Nació en Rávena en el
año 1007 de familia
noble, pero caída en
desgracia. Al quedarse
huérfano de ambos
padres, vivió una
infancia de dificultades
y sufrimientos, a pesar
de que la hermana
Rosalinda se empeñó en
hacerle de madre y el
hermano mayor Damián lo
adoptó como hijo.
Precisamente por esto se
llamará después Piero di
Damiano, Pedro Damián
[en español, ndt.]. La
formación se le impartió
primero en Faenza y
después en Parma, donde
ya a la edad de 25 años
lo encontramos
trabajando en la
enseñanza. Junto a una
buena competencia en el
campo del derecho,
adquirió una pericia
refinada en el arte de
la redacción -el
ars escribendi- y,
gracias a su
conocimiento de los
grandes clásicos
latinos, se convirtió en
"uno de los mejores
latinistas de su tiempo,
uno de los más grandes
escritores del medioevo
latino" (J. Leclercq,
Pierre Damien, ermite et
homme d'Église, Roma
1960, p. 172).

## Tareas a realizar
(1) Reescribe el texto sobre Pedro Damián empezando en "Nació en Rávena" y terminando en "adoptó como hijo.", con "Rosa" en lugar de "Rosalinda".
(2) Prosigue el texto sobre Pedro Damián a partir de su última frase.
Los registros provienen de otra fuente.

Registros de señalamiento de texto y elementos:
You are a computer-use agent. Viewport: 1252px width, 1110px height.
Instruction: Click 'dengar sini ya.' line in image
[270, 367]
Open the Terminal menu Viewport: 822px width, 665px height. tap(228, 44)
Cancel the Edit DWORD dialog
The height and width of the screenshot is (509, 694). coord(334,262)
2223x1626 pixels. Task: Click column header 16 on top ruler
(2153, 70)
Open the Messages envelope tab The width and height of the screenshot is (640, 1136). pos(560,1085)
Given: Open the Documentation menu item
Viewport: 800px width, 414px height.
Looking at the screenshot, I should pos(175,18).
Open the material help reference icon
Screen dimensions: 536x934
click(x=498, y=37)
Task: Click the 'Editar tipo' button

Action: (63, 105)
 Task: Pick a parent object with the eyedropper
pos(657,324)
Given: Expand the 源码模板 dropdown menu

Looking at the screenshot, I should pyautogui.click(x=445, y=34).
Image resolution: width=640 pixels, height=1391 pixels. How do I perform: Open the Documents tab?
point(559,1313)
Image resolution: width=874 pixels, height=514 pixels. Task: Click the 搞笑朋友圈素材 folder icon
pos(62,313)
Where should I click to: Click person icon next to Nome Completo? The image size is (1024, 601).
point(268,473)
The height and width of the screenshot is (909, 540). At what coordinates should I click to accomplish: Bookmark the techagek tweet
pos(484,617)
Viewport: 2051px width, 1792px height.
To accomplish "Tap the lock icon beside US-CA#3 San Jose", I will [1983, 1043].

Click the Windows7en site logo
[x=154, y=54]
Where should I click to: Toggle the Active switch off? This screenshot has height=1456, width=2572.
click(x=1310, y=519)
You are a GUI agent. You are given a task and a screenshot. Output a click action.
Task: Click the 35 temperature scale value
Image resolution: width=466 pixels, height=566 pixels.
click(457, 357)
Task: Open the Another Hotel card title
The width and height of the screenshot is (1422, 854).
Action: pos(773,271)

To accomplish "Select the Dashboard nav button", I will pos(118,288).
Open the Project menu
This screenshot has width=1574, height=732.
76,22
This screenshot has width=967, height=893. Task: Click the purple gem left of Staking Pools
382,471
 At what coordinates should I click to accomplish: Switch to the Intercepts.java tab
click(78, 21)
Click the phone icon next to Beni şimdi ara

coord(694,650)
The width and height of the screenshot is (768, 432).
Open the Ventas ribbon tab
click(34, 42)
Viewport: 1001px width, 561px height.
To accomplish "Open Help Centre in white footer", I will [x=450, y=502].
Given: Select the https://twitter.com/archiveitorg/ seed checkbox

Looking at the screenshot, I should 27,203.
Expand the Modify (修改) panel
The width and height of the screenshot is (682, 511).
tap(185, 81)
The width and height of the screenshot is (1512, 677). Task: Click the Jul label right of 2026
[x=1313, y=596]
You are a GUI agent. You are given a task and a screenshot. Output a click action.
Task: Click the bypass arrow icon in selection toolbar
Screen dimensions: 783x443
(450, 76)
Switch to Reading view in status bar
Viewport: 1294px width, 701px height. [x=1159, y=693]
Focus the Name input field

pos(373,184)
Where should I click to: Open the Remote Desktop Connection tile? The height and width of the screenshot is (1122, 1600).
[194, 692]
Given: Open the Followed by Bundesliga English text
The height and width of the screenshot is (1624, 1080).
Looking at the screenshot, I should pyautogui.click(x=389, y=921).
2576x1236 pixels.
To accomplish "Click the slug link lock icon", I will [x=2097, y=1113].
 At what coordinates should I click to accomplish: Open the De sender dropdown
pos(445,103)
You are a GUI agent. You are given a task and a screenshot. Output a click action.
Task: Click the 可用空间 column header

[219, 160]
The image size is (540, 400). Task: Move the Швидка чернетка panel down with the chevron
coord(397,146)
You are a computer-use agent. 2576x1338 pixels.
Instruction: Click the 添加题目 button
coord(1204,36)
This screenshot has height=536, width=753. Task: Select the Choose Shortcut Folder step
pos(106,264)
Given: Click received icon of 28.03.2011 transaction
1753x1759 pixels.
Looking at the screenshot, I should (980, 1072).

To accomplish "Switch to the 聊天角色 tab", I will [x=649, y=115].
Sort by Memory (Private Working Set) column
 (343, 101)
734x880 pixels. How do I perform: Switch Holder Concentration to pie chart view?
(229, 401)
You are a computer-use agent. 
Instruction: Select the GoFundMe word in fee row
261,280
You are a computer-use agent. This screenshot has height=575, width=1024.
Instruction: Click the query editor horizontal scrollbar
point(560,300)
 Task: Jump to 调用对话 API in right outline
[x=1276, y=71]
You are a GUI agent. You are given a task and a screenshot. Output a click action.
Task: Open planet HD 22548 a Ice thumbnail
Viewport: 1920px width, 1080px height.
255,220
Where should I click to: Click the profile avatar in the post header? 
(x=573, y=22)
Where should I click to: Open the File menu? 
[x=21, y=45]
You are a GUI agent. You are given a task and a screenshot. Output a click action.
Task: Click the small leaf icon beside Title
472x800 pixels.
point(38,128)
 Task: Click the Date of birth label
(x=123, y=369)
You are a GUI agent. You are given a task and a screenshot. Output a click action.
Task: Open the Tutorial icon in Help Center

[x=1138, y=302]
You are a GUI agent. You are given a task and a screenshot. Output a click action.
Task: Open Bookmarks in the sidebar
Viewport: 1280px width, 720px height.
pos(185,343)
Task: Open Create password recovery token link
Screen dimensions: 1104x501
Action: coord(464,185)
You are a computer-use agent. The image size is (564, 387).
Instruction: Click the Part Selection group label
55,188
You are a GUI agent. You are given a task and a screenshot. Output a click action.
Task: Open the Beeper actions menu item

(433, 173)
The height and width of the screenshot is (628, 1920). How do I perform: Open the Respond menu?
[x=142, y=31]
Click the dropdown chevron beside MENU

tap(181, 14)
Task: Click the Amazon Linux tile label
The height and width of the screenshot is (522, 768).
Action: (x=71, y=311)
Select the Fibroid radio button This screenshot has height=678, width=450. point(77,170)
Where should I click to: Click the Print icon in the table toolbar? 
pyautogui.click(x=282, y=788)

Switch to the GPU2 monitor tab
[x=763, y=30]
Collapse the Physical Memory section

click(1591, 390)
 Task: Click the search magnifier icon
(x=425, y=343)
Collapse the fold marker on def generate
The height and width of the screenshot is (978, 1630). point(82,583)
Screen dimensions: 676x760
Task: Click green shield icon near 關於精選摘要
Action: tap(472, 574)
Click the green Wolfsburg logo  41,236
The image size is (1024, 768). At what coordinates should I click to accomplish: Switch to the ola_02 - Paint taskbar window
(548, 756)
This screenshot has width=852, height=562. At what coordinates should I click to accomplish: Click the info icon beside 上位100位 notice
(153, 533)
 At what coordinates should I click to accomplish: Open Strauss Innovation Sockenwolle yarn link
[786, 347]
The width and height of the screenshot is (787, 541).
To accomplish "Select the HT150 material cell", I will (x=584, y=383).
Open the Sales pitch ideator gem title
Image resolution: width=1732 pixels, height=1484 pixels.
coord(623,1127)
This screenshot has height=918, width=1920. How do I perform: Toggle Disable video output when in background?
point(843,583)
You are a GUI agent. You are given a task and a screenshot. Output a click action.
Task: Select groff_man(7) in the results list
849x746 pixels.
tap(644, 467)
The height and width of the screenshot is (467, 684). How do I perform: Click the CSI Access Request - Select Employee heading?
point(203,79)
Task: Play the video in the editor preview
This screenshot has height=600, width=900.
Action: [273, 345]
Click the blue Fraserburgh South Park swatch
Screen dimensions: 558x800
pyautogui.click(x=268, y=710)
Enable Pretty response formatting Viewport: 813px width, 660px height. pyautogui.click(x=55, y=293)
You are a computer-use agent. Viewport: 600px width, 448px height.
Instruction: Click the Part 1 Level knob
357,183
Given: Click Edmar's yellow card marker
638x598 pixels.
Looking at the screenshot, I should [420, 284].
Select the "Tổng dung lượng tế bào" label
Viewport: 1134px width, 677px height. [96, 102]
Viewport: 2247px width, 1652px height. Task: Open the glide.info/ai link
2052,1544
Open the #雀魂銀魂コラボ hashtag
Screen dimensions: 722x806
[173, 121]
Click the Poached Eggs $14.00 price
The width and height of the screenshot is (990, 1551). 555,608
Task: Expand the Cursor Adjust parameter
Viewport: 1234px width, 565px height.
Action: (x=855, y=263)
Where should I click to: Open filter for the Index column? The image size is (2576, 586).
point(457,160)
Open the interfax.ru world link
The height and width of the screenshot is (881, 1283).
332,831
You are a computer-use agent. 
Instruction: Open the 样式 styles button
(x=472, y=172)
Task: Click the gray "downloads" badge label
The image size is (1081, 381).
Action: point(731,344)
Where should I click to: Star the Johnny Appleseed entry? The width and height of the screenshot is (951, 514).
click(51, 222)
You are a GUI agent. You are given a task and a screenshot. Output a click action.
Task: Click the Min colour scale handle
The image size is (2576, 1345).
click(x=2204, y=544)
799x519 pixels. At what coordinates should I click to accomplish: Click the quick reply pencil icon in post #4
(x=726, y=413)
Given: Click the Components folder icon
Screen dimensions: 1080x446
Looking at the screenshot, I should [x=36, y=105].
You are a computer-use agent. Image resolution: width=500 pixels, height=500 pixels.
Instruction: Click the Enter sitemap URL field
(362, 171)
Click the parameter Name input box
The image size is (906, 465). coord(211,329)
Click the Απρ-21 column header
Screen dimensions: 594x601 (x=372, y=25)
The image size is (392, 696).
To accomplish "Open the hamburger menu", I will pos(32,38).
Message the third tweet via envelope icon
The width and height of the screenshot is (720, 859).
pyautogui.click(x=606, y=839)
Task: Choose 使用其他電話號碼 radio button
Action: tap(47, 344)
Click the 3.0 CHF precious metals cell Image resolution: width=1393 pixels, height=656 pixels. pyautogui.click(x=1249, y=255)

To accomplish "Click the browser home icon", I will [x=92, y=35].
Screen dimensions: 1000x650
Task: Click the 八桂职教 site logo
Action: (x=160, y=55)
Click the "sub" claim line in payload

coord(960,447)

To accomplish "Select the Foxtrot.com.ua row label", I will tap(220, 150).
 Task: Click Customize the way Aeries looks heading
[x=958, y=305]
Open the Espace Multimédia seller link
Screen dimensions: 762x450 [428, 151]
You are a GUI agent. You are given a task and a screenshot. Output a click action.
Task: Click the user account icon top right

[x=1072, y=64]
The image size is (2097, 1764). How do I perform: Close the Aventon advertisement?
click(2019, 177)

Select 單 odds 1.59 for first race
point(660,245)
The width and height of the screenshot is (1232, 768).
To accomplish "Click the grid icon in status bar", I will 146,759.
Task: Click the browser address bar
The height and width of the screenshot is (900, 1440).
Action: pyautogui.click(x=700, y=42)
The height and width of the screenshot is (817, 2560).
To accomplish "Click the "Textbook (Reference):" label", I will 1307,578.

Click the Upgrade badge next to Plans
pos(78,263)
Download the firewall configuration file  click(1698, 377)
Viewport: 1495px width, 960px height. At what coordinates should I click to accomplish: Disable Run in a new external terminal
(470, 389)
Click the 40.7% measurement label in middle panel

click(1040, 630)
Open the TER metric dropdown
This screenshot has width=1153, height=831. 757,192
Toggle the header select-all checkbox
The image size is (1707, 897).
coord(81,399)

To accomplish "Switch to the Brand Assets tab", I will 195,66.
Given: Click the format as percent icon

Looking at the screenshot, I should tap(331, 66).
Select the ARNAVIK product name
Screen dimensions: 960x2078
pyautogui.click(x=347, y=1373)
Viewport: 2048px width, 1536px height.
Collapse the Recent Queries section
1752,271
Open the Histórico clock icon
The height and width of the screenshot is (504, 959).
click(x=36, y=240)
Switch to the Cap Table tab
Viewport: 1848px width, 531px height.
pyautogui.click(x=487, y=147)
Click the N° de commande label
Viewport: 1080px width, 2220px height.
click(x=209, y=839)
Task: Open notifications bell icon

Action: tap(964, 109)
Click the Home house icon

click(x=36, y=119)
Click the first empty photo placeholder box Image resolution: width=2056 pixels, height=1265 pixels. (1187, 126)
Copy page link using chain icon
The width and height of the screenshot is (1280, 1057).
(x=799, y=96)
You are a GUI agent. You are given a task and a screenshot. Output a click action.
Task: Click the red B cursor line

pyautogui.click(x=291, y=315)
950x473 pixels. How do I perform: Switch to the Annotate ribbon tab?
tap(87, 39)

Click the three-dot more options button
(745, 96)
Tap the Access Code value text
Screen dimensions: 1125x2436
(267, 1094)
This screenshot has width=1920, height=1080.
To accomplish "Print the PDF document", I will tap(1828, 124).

## Resultados
(1)
Nació en Rávena en el
año 1007 de familia
noble, pero caída en
desgracia. Al quedarse
huérfano de ambos
padres, vivió una
infancia de dificultades
y sufrimientos, a pesar
de que la hermana
Rosa se empeñó en
hacerle de madre y el
hermano mayor Damián lo
adoptó como hijo.

(2)
Se distinguió en los
géneros literarios más
diversos: de las cartas
a los sermones, de las
hagiografías a las
oraciones, de los poemas
a los epigramas. Su
sensibilidad por la
belleza le llevaba a la
contemplación poética
del mundo. Pedro Damián
concebía el universo
como una inagotable
"parábola" y una
extensión de símbolos, a
partir de los cuales es
posible interpretar la
vida interior y la
realidad divina y
sobrenatural. Desde esta
perspectiva, en torno al
año 1034, la
contemplación de lo
absoluto de Dios le
empujó a alejarse
progresivamente del
mundo y de sus
realidades efímeras,
para retirarse al
monasterio de Fuente
Avellana, fundado sólo
algunas décadas antes,
pero ya famoso por su
austeridad. Para
edificación de los
monjes, escribió la Vida
del fundador, san
Romualdo de Rávena, y se
empeñó al mismo tiempo
en profundizar en su
espiritualidad,
exponiendo su ideal del
monaquismo eremítico.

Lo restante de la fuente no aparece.